Find every line in the records below that contains the word "This", and copy each such line.

────────────────────────────────────────

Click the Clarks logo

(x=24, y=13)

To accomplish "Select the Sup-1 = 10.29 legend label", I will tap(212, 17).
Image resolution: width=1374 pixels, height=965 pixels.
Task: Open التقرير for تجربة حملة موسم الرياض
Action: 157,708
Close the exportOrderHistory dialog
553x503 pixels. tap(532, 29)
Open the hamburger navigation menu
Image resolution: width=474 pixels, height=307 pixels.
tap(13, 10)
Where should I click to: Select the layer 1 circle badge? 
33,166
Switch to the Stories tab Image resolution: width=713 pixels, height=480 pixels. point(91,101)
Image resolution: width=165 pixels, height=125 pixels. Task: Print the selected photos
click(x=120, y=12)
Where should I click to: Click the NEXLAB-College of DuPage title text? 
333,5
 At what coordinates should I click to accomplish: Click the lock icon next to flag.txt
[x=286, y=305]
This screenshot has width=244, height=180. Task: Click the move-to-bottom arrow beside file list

────────────────────────────────────────

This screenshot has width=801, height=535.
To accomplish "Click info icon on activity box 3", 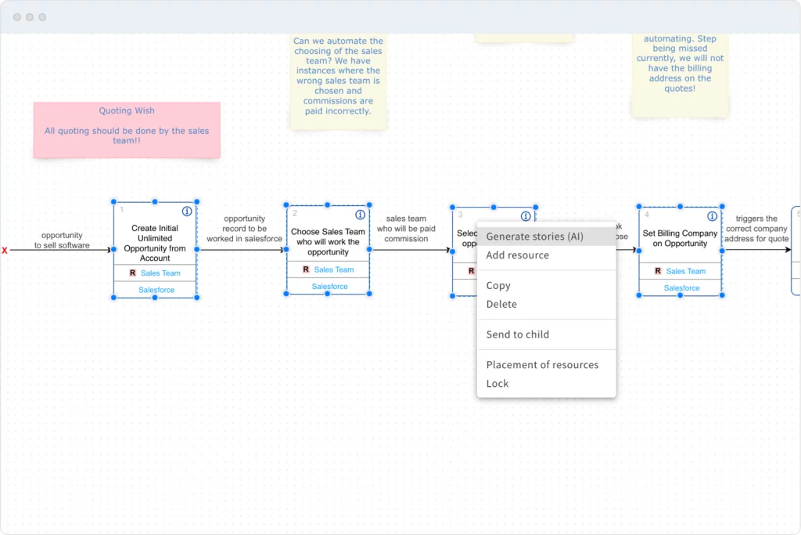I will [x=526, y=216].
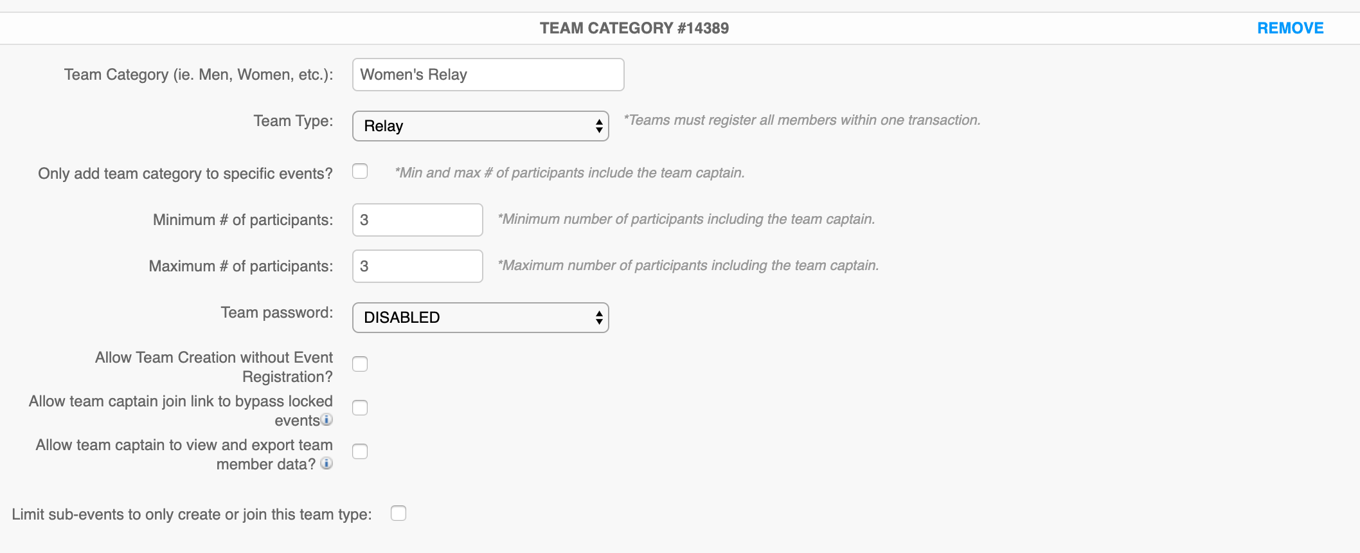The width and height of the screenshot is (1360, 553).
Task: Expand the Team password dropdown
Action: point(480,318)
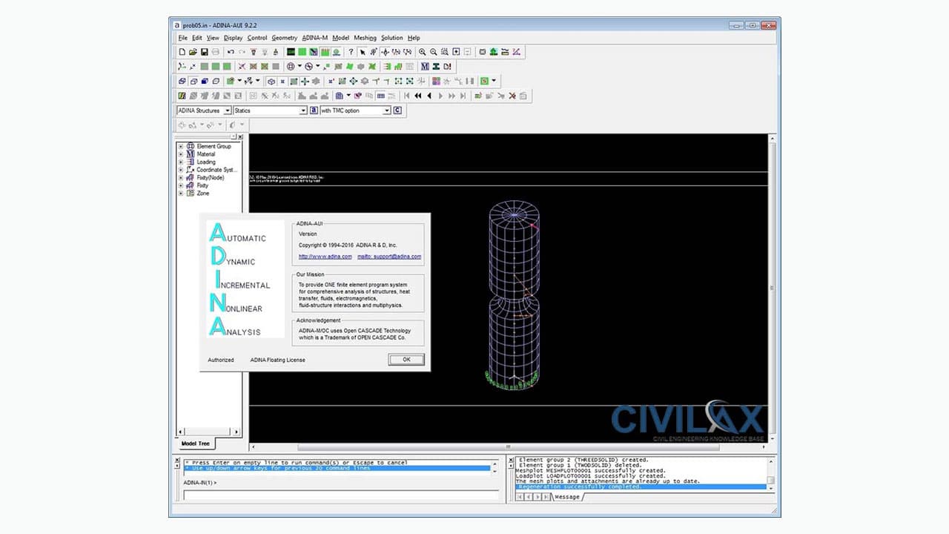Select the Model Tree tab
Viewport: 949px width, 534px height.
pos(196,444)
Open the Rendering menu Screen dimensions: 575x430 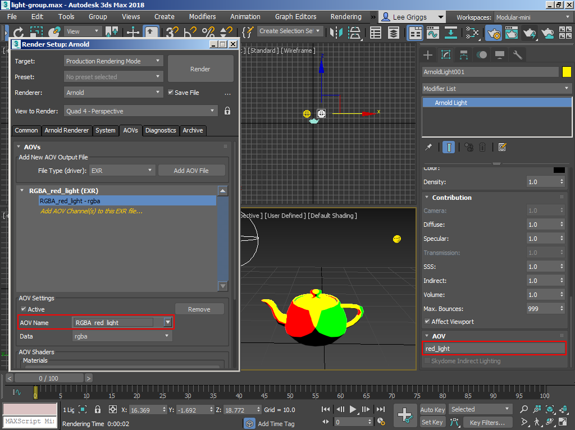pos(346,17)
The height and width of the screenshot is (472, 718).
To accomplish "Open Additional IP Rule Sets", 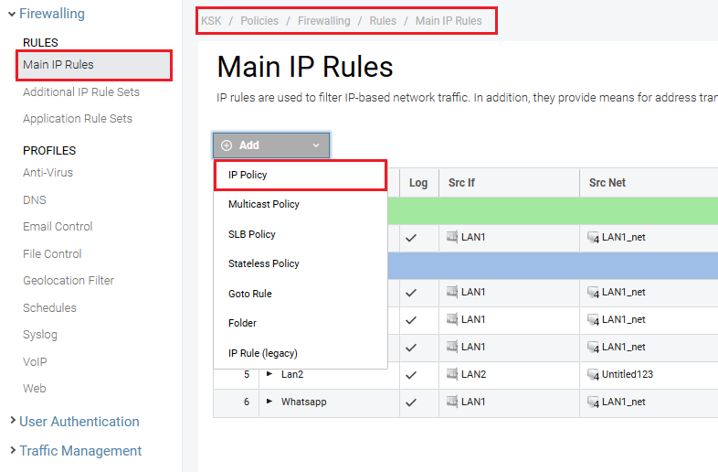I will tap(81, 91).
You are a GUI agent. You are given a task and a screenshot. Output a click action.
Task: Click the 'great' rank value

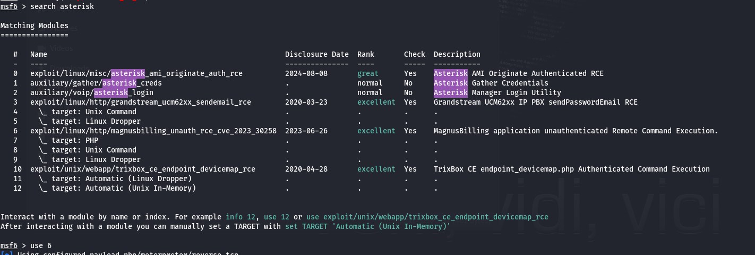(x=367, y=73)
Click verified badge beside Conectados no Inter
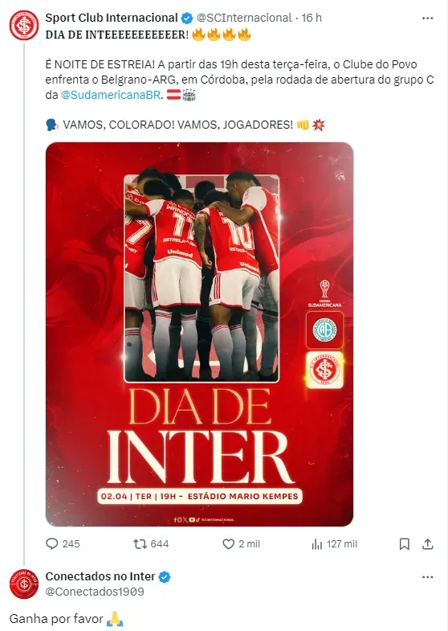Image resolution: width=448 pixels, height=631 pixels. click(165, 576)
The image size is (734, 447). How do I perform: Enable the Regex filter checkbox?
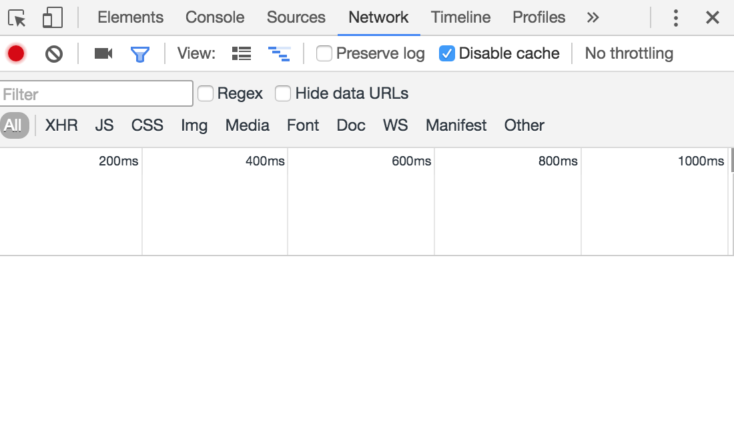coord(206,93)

────────────────────────────────────────

Answer box:
This screenshot has width=244, height=180. Task: Click the move-to-bottom arrow beside file list
This screenshot has width=801, height=535.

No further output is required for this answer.